*What is asked*:
Copy out the following items exactly as they appear.

== Raw records ==

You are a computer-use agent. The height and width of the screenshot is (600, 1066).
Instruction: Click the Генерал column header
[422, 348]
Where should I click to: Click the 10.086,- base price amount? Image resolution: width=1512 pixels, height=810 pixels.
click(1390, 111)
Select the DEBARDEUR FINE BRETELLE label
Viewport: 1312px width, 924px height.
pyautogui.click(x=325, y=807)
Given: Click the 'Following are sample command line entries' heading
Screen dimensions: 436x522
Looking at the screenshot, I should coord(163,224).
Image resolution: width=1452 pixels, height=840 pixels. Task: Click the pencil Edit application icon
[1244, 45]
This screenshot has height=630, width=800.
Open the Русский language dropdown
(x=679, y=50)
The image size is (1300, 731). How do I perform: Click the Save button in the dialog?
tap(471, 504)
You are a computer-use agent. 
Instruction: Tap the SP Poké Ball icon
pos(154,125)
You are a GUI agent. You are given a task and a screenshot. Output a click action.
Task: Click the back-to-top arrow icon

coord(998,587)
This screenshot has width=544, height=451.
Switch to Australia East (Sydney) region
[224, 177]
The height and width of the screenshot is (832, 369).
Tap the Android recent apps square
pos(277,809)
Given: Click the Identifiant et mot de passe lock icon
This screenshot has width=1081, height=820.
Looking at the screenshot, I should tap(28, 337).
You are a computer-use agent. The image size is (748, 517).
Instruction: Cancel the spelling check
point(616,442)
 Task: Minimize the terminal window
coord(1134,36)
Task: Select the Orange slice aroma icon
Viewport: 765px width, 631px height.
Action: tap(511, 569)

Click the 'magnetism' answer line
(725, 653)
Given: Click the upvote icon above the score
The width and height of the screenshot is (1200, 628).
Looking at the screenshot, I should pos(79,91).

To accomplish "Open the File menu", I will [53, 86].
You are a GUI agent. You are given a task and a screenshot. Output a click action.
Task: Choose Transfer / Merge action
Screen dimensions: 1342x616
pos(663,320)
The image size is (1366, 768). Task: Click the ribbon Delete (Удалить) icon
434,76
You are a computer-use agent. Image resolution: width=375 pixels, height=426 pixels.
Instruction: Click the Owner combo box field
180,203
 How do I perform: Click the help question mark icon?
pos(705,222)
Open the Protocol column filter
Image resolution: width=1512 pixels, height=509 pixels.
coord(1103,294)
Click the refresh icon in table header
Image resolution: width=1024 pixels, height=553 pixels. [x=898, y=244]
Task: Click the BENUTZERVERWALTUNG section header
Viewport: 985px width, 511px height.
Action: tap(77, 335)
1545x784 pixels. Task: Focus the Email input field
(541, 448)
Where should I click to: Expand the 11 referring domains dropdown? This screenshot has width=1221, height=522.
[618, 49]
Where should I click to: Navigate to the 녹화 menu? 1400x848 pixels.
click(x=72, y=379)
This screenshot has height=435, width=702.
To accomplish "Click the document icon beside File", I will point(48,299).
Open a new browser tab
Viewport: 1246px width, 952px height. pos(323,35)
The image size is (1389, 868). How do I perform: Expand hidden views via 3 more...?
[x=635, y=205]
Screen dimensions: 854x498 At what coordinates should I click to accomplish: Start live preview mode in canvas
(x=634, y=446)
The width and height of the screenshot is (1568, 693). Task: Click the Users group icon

===

*Exercise answer*:
You are a computer-use agent. The height and width of the screenshot is (600, 1066).
Instruction: Click the Генерал column header
[422, 348]
Where should I click to: Click the 10.086,- base price amount? Image resolution: width=1512 pixels, height=810 pixels.
click(1390, 111)
Select the DEBARDEUR FINE BRETELLE label
Viewport: 1312px width, 924px height.
pyautogui.click(x=325, y=807)
Given: Click the 'Following are sample command line entries' heading
Screen dimensions: 436x522
Looking at the screenshot, I should coord(163,224).
Image resolution: width=1452 pixels, height=840 pixels. Task: Click the pencil Edit application icon
[1244, 45]
This screenshot has height=630, width=800.
Open the Русский language dropdown
(x=679, y=50)
The image size is (1300, 731). How do I perform: Click the Save button in the dialog?
tap(471, 504)
You are a computer-use agent. 
Instruction: Tap the SP Poké Ball icon
pos(154,125)
You are a GUI agent. You are given a task and a screenshot. Output a click action.
Task: Click the back-to-top arrow icon

coord(998,587)
This screenshot has width=544, height=451.
Switch to Australia East (Sydney) region
[224, 177]
The height and width of the screenshot is (832, 369).
Tap the Android recent apps square
pos(277,809)
Given: Click the Identifiant et mot de passe lock icon
This screenshot has width=1081, height=820.
Looking at the screenshot, I should tap(28, 337).
You are a computer-use agent. The image size is (748, 517).
Instruction: Cancel the spelling check
point(616,442)
 Task: Minimize the terminal window
coord(1134,36)
Task: Select the Orange slice aroma icon
Viewport: 765px width, 631px height.
Action: tap(511, 569)

Click the 'magnetism' answer line
(725, 653)
Given: Click the upvote icon above the score
The width and height of the screenshot is (1200, 628).
Looking at the screenshot, I should pos(79,91).

To accomplish "Open the File menu", I will [53, 86].
You are a GUI agent. You are given a task and a screenshot. Output a click action.
Task: Choose Transfer / Merge action
Screen dimensions: 1342x616
pos(663,320)
The image size is (1366, 768). Task: Click the ribbon Delete (Удалить) icon
434,76
You are a computer-use agent. Image resolution: width=375 pixels, height=426 pixels.
Instruction: Click the Owner combo box field
180,203
 How do I perform: Click the help question mark icon?
pos(705,222)
Open the Protocol column filter
Image resolution: width=1512 pixels, height=509 pixels.
coord(1103,294)
Click the refresh icon in table header
Image resolution: width=1024 pixels, height=553 pixels. [x=898, y=244]
Task: Click the BENUTZERVERWALTUNG section header
Viewport: 985px width, 511px height.
Action: tap(77, 335)
1545x784 pixels. Task: Focus the Email input field
(541, 448)
Where should I click to: Expand the 11 referring domains dropdown? This screenshot has width=1221, height=522.
[618, 49]
Where should I click to: Navigate to the 녹화 menu? 1400x848 pixels.
click(x=72, y=379)
This screenshot has height=435, width=702.
To accomplish "Click the document icon beside File", I will point(48,299).
Open a new browser tab
Viewport: 1246px width, 952px height. pos(323,35)
The image size is (1389, 868). How do I perform: Expand hidden views via 3 more...?
[x=635, y=205]
Screen dimensions: 854x498 At what coordinates should I click to accomplish: Start live preview mode in canvas
(x=634, y=446)
The width and height of the screenshot is (1568, 693). Task: Click the Users group icon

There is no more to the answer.